Medya analizine itiraz
Önce hatırlatalım: Ahmet Kemal Doğançay, Atatürk’ün manevi kızı Ülkü Adatepe’nin oğlu. Atatürk’ün mirasına ilişkin İş Bankası ve CHP’ye açtığı davalarla ilgili medyanın kendisini yargısız infaz ettiğini öne sürdü. Konuyu “Atatürk’ün vasiyet davasında medyanın rolü” başlıklı yazımda değerlendirirken iki duruma dikkat çektim: Birincisi dosyalarla ilgili kararı verecek olan yargıdır. İkincisi medya davacının ‘niyet’ini okuyarak haber yapamaz.
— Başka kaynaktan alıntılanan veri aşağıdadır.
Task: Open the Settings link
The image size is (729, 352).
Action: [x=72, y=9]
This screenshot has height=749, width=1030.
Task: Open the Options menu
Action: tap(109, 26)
Türkiye İş Bankası adına Avukat Adem Ak, söz konusu yazıya ilişkin bir açıklama gönderdi. Açıklama kısaca şöyle:
“…Bu yazı içeriğinin, her nedense, Gazi Mustafa Kemal Atatürk’ün manevi kızı Ülkü Adatepe’nin mirasçıları olarak ifade edilen davacıların lehinde hiç mümkün olmayacak yorumlara dönüştürüldüğü, gerçek durum ile bağdaşmayan yanıltıcı bir kurgu da benimsenerek, adil yargılamayı etkileme çaba ve amacı içerisine girildiği görülmüştür... Halen görülmekte olan bir davanın yargılama konusuna yönelik olarak yayın yapmamaya davet etme zorunluluğu doğmuş, anılan yazı içeriğinde iki defa yer verilmiş olan “kararın yargı tarafından verileceği” ifadesinin ise sadece göstermelik olarak, araya sıkıştırılmak suretiyle yazıya eklendiği de gözlerden kaçmamıştır. (...)
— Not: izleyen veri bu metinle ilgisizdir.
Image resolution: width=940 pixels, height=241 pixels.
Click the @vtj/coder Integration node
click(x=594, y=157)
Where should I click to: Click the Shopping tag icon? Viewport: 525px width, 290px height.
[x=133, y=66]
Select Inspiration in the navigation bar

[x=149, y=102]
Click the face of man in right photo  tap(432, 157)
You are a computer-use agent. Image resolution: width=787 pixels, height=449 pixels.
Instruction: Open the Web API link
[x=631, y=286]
Devam eden dava konusu ile ilgili olarak apaçık tarafgir bir yaklaşım da sergilenerek, dava ile ilgili olarak; yanıltıcı, gerçekler ile bağdaşmayan, kamuoyunda sanki Atatürk’ün vasiyetinde davacılar lehine bir düzenleme varmış da yerine getirilmiyormuş, sözde hak gaspı yapılıyormuş algısını oluşturmaya ve Ülkü Adatepe’nin mirasçıları olarak ifade edilen davacıların da yargısız infaz edildiğine inandırmaya yönelik yorum ifade ve nitelemelere yer verilmiş, ayrıca müvekkil Türkiye İş Bankası A.Ş. haksız ithamlar altında bırakılmıştır. Öyle ki, Okur temsilcisi yazar tarafından adeta mahkeme yerine geçilerek, vasiyet hükmünün davacı taraf lehine yorumlanması çabasına da girişilmiş, bu sözde yorumların soru cümlesi haline getirilmesi suretiyle ihlalin gizlenmeye çalışması da başarılı olmamıştır.”
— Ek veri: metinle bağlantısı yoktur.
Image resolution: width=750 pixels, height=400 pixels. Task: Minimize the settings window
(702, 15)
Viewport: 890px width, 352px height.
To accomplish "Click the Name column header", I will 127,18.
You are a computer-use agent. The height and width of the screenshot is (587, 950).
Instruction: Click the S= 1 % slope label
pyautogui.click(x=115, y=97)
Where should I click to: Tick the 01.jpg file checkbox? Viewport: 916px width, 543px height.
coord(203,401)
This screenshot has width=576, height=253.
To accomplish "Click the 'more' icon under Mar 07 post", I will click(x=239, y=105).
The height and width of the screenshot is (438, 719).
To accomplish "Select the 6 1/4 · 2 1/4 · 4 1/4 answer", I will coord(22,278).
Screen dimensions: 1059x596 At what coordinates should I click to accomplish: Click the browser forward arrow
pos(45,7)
Ombudsman Görüşü: İş Bankası’nın köklü ve saygın bir banka olduğundan kuşkumuz yok. Ve elbette herkesin itiraz etme, açıklamada bulunma hakkı vardır. Ancak bir medya eleştirisine ilişkin itirazı, hukuki dilin sınırlarını zorlayarak hakarete dönüştürmek, mesleki itibarımı ağır suçlamalarla gölgelemeye çalışmak, yazımda iki kez “kararın yargı tarafından verileceği” yönündeki açıklamamı araya sıkıştırılmış “göstermelik ifadeler” olarak yorumlamak da bir hukukçunun “niyet” okuması değilse nedir? Gazetecilerin haber yaparken soru sorma alışkanlıklarını yitirmemeleri yönündeki ifadelerimi “davacı lehine” yaptığım iddiası da son derece haksız bir suçlamadır. Hukuk delil ister. Bir meselenin tarafı olmak için menfaatinizin olması gerekir. Üstelik şikayet konusu banka değil, medyanın bizzat kendisidir. Ve eleştiriye konu olan yazım, medyanın büyük bir kısmının Atatürk’ün manevi torununa yönelik kamuoyunda bilerek ya da bilmeyerek oluşturduğu olumsuz önyargıya dairdir. Nasıl ki haksızlığa uğradığınızı düşündüğünüz durumlarda, mahkemelere başvurup hakkınızın size iade edilmesini talep etmek anayasal bir haksa, medya tarafından haksızlığa uğradığını düşünen bir okurun Ombudsman’a başvurma hakkı da her zaman vardır.